Les sites et les industries du Paléolithique récent


Jean-Claude Marquet

avec la collaboration de Bertrand Walter et Thierry Aubry

Après l'extinction des Néandertaliens, le territoire est occupé par des populations d'hommes modernes venus de l'est. Ces groupes sont des chasseurs et des pêcheurs. Ils taillent des lames et des lamelles qui servent à fabriquer des outils nombreux et divers : des armatures de projectiles pour la chasse et la pêche ainsi que des couteaux qui permettent de débiter les proies, des grattoirs, des perçoirs, des racloirs qui servent à préparer les peaux, des burins utilisés pour exploiter les matières dures des proies, les os et les bois des cervidés. Ils utilisent les ressources minérales locales (le silex et d'autres roches dures, les pigments minéraux, etc.) pour les besoins domestiques et pour les activités symboliques dont les traces n'ont été qu'exceptionnellement reconnues à ce jour en Touraine.

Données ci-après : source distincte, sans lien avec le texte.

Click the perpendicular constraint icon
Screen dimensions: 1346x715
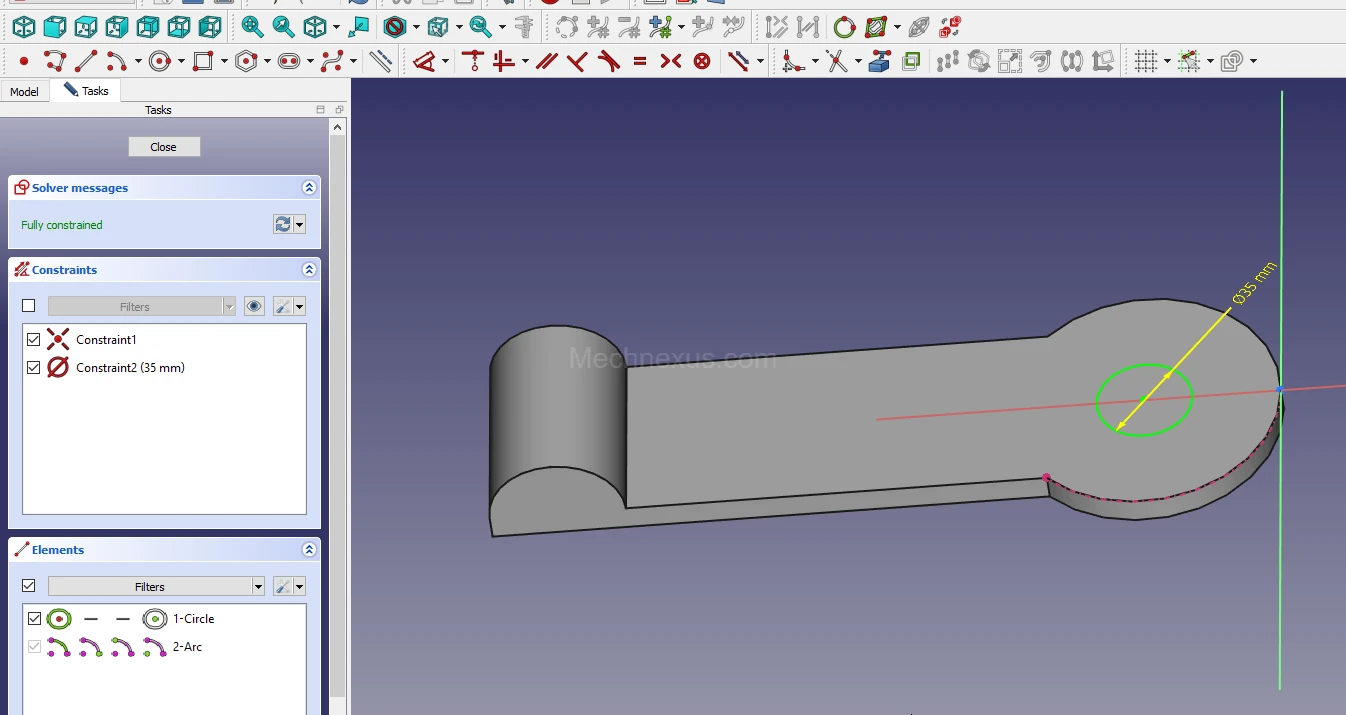[x=577, y=62]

Du fait de l'abondance et de la qualité des silex des vallées de la Claise et de la Creuse tourangelles, c'est surtout là que sont concentrés les sites actuellement connus qui ont conservé des traces des passages de ces premiers Homo sapiens sapiens.

L'Aurignacien (de 37 000 à 28 000 BP)

L'existence de vestiges aurignaciens est reconnue depuis peu de temps en Touraine. La reprise des fouilles dans plusieurs des abris de la falaise des Roches à Abilly a mis au jour des vestiges de pierre taillée qui peuvent être assignées à plusieurs moments de cette culture du début du Paléolithique supérieur (ou Paléolithique récent). L'outillage se compose de burins carénés, de grattoirs à museau et de lames retouchées. L'utilisation de percuteurs en matière organique animale ou végétale et la mise en œuvre de larges éperons caractérisent le débitage laminaire. Ce mode de production de lame robuste a été aussi trouvé sur le site de plein air du Buchet à Bossay-sur-Claise localisé à proximité d'une source de silex.

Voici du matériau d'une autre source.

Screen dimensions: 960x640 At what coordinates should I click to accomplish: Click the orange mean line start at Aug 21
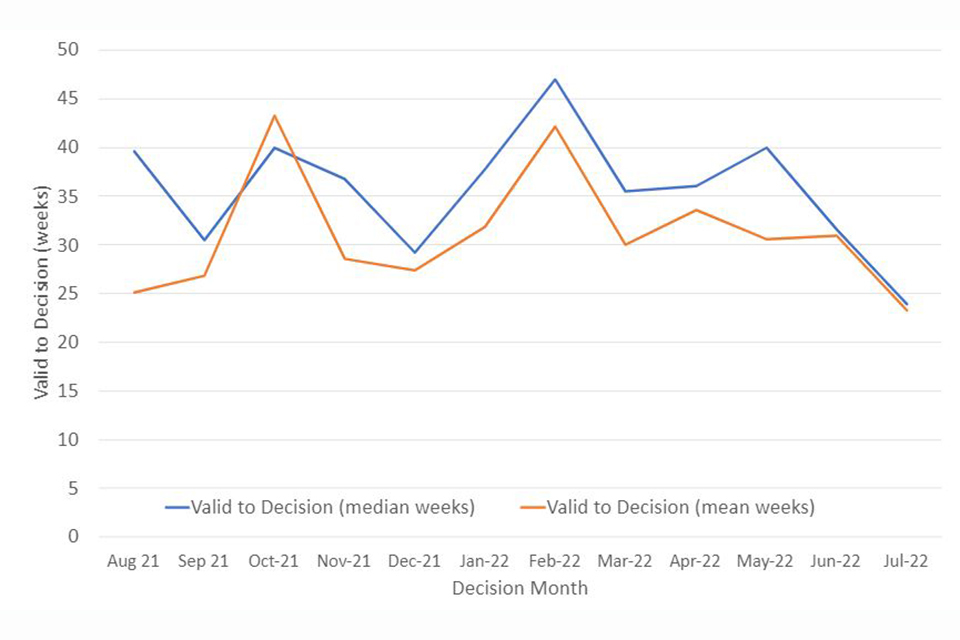click(x=134, y=292)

Le Gravettien (de 29 000 à 22 000 BP)

Le site de La Picardie à Preuilly-sur-Claise est localisé sur le plateau au sud de cette ville. Il a été sondé puis fouillé de 1998 à 2004. La fouille sur environ 50 m2 à révélé la conservation d'une forte densité de vestiges lithiques attribuables au Gravettien moyen, sur des bases typologiques et technologiques.

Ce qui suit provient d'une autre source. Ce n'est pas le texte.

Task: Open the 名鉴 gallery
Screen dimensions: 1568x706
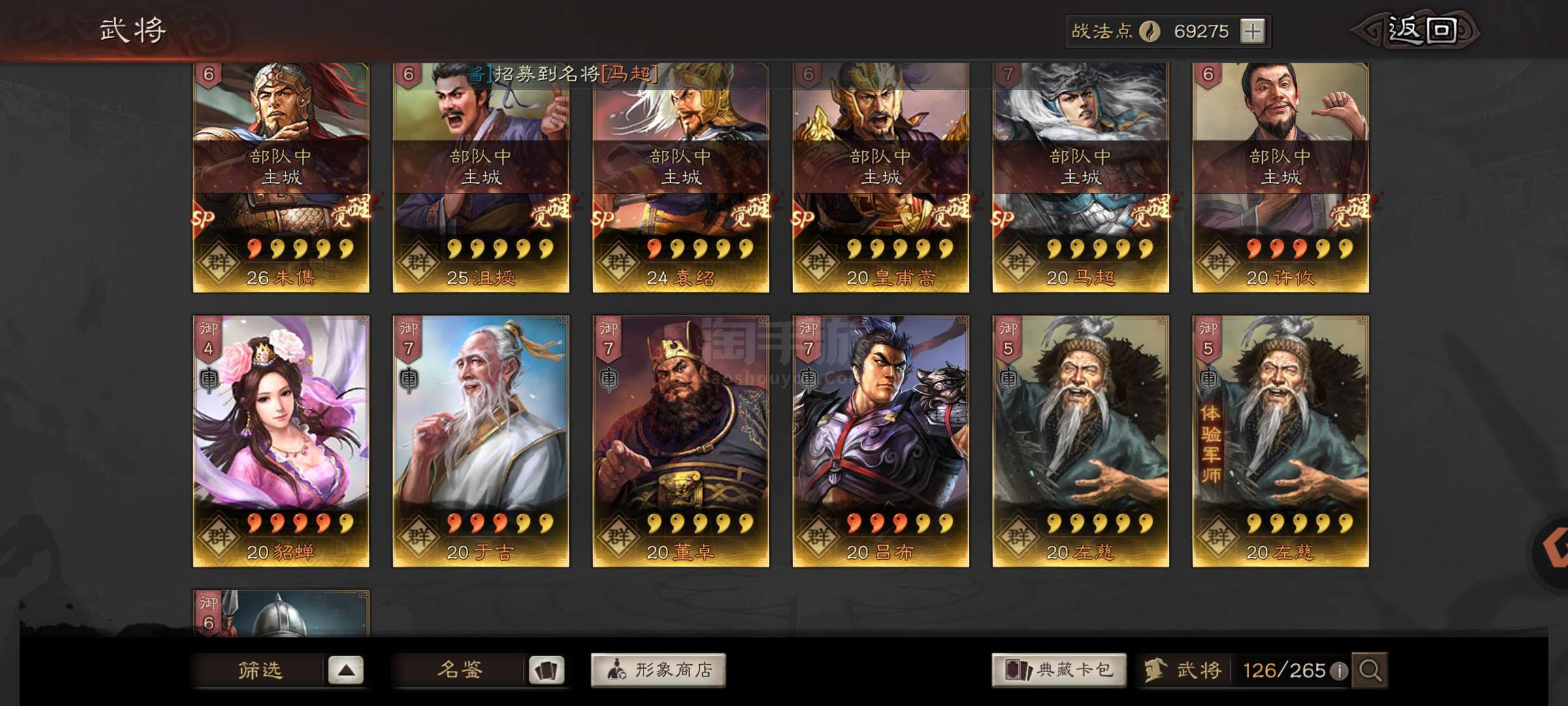Action: (x=459, y=670)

La fouille a permis de mettre en évidence des nappes d'éclats partiellement recouvertes par des ensembles de blocs de calcaire lacustre sans qu'il soit possible de dire s'il y a eu une ou plusieurs occupations. Du fait de la bonne conservation des couches en place, un certain nombre d'éléments provenant des amas fouillés (nucléus, éclats, lames) ont été l'objet de remontages. Le matériel archéologique est uniquement lithique. Il est homogène ; il y a une forte proportion d'outils dominée par les « burins du Raysse » qui ne sont en réalité que des nucléus à lamelles ; celles-ci, une fois retouchées, participent à la réalisation d'armatures de projectiles.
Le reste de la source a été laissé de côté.